You can see description of the regulator inside the tooltip when you mouseover. In certain cases the regulatory influence is predicted to be the result of the combination of two influences. These are indicated as combiner in the column labeled "Operator".

For transcription factors, an additional table next to regulator table will be show. This table show modules that are influenced by the transcription factor.

Motifs Tab

Network inference algorithm uses de novo motif prediction for assigning genes to modules. If there are any motifs identified in the upstream region of a gene, the motif will be shown here. For each motif sequence logo, consensus and e-value will be shown.

Functions Tab

Identification of functional enrichment for the module members is important in associating predicted motifs and regulatory influences with pathways. As described above, the network inference pipeline includes a functional enrichment module by which hypergeometric p-values are used to identify over representation of functional ontology terms among module members.

Network Portal presents functional ontologies from KEGG, GO, TIGRFAM, and COG as separate tables that include function name, type, corrected and uncorrected hypergeometric p-values, and the number of genes assigned to this category out of total number of genes in the module.

◆ **Data**
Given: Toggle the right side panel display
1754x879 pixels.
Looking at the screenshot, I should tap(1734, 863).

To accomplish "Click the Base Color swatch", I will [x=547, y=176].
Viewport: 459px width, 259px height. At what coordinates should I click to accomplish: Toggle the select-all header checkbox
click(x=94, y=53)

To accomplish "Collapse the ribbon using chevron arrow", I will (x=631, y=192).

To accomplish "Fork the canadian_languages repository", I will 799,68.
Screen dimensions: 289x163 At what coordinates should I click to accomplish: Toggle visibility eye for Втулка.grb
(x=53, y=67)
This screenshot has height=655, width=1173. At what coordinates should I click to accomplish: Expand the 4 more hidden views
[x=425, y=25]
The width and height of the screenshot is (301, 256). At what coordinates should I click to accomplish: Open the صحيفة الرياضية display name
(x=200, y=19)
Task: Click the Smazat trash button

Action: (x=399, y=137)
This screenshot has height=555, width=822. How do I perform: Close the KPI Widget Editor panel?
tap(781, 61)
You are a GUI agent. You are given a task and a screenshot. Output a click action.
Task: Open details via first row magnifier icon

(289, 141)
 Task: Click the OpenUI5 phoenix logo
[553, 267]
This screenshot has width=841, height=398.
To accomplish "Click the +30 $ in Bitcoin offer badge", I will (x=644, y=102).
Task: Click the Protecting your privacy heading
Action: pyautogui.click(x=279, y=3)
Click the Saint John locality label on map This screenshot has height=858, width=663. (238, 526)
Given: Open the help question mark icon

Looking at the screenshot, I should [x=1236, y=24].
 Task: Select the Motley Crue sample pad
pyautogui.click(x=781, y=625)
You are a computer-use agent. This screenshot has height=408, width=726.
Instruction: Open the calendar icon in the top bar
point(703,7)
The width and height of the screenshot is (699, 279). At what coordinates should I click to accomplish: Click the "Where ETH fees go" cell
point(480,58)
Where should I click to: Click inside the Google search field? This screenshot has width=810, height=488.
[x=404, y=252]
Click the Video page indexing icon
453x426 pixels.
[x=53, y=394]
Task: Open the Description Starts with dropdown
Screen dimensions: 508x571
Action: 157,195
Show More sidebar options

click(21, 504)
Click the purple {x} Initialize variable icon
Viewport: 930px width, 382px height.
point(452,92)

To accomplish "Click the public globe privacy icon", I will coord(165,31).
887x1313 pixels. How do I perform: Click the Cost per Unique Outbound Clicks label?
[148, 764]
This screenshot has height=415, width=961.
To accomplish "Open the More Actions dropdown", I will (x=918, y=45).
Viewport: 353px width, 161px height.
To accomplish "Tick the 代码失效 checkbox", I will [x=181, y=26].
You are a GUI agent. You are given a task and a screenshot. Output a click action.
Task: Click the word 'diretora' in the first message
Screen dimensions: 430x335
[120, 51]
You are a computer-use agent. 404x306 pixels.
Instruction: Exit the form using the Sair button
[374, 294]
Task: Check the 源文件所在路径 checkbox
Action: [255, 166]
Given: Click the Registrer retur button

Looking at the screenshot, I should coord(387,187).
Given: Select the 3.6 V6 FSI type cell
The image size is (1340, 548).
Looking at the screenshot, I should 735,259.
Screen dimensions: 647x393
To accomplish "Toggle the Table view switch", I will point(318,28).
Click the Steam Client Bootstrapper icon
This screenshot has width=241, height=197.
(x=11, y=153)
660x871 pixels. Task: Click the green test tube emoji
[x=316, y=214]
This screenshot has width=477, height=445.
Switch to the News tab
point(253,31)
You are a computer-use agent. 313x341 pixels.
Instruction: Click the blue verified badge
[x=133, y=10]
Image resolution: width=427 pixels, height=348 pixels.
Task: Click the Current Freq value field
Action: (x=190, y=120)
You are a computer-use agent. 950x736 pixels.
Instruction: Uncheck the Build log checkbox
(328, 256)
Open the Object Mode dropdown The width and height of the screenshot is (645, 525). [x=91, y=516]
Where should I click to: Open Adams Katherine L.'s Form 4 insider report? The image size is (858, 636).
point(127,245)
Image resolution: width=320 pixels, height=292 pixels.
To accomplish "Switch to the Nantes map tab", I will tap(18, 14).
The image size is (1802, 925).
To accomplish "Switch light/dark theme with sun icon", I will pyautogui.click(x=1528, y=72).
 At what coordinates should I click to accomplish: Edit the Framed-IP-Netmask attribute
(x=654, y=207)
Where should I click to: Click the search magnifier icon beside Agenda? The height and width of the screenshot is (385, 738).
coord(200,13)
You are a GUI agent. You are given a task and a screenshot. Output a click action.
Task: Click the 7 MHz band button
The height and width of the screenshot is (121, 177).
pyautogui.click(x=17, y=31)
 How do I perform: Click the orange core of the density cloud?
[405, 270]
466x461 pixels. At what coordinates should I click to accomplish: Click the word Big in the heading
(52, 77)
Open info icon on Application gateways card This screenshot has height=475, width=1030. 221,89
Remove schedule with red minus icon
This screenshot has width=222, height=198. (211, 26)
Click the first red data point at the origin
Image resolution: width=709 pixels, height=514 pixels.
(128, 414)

◆ **Questions**
• a. Answer these questions using the Network Portal help text:
(i) What label marks a regulatory influence predicted to come from combining two influences, and in which column does it appear?
(ii) What three items are shown for each motif?
(iii) Which four sources of functional ontologies does Network Portal present?
• b. Can you retype the Network Portal help text between "For transcription factors, an" and "among module members.", inclusive?
• c. Can you continue the Network Portal help text from where it stops?

◆ **Results**
• a.
(i) Combiner, in the column labeled "Operator".
(ii) Sequence logo, consensus and e-value.
(iii) KEGG, GO, TIGRFAM and COG.

• b.
For transcription factors, an additional table next to regulator table will be show. This table show modules that are influenced by the transcription factor.

Motifs Tab

Network inference algorithm uses de novo motif prediction for assigning genes to modules. If there are any motifs identified in the upstream region of a gene, the motif will be shown here. For each motif sequence logo, consensus and e-value will be shown.

Functions Tab

Identification of functional enrichment for the module members is important in associating predicted motifs and regulatory influences with pathways. As described above, the network inference pipeline includes a functional enrichment module by which hypergeometric p-values are used to identify over representation of functional ontology terms among module members.

• c.
Module Members Tab

Identity of gene members in a module may help to identify potential interactions between different functional modules. Therefore, neighbor genes that share the same module(s) with gene under consideration are shown here. For each memebr, gene name, description and modules that contain it are listed.

Help Tab

This help page. More general help can be accessed by clicking help menu in the main navigation bar.

Social Tab

Network Portal is designed to promote collaboration through social interactions. Therefore interested researchers can share information, questions and updates for a particular gene.

Users can use their Disqus, Facebook, Twitter or Google accounts to connect to this page (We recommend Google). Each module and gene page includes comments tab that lists history of the interactions for that gene. You can browse the history, make updates, raise questions and share these activities with social web.

In the next releases of the network portal, we are planning to create personal space for each user where you can share you space that contains all the analysis steps you did along with relevant information.

CircVis

Our circular module explorer is adapted from visquick originally developed by Dick Kreisberg of Ilya Shmulevich lab at ISB for The Cancer Genome Atlas. We use simplified version of visquick to display distribution of module members and their interactions across the genome. This view provides summary of regulation information for a gene. The main components are;
  • 1. All genomic elements for the organism are represented as a circle and each element is separated by black tick marks. In this example chromosome and pDV represent main chromosome and plasmid for D. vulgaris Hildenborough, respectively.
  • 2. Source gene
  • 3. Target genes (other module members)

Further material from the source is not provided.